## What you have to do
Can you reproduce the material below line for line, changing nothing?

## Supplied data
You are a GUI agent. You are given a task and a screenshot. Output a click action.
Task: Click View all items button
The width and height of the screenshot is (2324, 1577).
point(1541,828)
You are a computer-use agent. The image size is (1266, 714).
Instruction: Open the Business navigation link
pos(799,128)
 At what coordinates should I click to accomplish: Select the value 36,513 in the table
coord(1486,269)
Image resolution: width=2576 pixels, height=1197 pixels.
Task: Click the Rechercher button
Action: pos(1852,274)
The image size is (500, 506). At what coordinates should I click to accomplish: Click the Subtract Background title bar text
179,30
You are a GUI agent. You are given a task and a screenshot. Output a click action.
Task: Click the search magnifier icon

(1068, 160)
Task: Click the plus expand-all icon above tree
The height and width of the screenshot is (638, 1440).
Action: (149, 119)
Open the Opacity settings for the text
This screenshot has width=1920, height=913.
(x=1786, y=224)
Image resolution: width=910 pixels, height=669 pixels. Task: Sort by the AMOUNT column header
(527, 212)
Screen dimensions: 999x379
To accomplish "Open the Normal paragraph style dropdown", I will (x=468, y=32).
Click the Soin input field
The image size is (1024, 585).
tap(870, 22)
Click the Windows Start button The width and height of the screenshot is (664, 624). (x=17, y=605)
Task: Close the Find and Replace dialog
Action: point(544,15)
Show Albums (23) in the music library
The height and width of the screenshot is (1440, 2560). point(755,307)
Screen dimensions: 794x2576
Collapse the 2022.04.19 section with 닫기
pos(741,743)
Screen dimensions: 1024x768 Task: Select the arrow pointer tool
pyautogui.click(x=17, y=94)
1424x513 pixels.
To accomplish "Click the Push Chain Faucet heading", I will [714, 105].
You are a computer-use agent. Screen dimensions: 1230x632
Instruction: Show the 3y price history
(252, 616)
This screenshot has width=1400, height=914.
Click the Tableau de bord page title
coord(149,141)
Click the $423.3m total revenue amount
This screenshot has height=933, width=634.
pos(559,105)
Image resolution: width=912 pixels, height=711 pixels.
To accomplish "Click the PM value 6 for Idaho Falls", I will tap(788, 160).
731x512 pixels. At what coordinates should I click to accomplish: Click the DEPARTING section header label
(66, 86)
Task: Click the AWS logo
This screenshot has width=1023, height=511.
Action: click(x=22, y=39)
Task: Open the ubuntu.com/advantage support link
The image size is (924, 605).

## Reply to the task
You are a GUI agent. You are given a task and a screenshot. Output a click action.
Task: Click View all items button
The width and height of the screenshot is (2324, 1577).
point(1541,828)
You are a computer-use agent. The image size is (1266, 714).
Instruction: Open the Business navigation link
pos(799,128)
 At what coordinates should I click to accomplish: Select the value 36,513 in the table
coord(1486,269)
Image resolution: width=2576 pixels, height=1197 pixels.
Task: Click the Rechercher button
Action: pos(1852,274)
The image size is (500, 506). At what coordinates should I click to accomplish: Click the Subtract Background title bar text
179,30
You are a GUI agent. You are given a task and a screenshot. Output a click action.
Task: Click the search magnifier icon

(1068, 160)
Task: Click the plus expand-all icon above tree
The height and width of the screenshot is (638, 1440).
Action: (149, 119)
Open the Opacity settings for the text
This screenshot has width=1920, height=913.
(x=1786, y=224)
Image resolution: width=910 pixels, height=669 pixels. Task: Sort by the AMOUNT column header
(527, 212)
Screen dimensions: 999x379
To accomplish "Open the Normal paragraph style dropdown", I will (x=468, y=32).
Click the Soin input field
The image size is (1024, 585).
tap(870, 22)
Click the Windows Start button The width and height of the screenshot is (664, 624). (x=17, y=605)
Task: Close the Find and Replace dialog
Action: point(544,15)
Show Albums (23) in the music library
The height and width of the screenshot is (1440, 2560). point(755,307)
Screen dimensions: 794x2576
Collapse the 2022.04.19 section with 닫기
pos(741,743)
Screen dimensions: 1024x768 Task: Select the arrow pointer tool
pyautogui.click(x=17, y=94)
1424x513 pixels.
To accomplish "Click the Push Chain Faucet heading", I will [714, 105].
You are a computer-use agent. Screen dimensions: 1230x632
Instruction: Show the 3y price history
(252, 616)
This screenshot has width=1400, height=914.
Click the Tableau de bord page title
coord(149,141)
Click the $423.3m total revenue amount
This screenshot has height=933, width=634.
pos(559,105)
Image resolution: width=912 pixels, height=711 pixels.
To accomplish "Click the PM value 6 for Idaho Falls", I will tap(788, 160).
731x512 pixels. At what coordinates should I click to accomplish: Click the DEPARTING section header label
(66, 86)
Task: Click the AWS logo
This screenshot has width=1023, height=511.
Action: click(x=22, y=39)
Task: Open the ubuntu.com/advantage support link
The image size is (924, 605).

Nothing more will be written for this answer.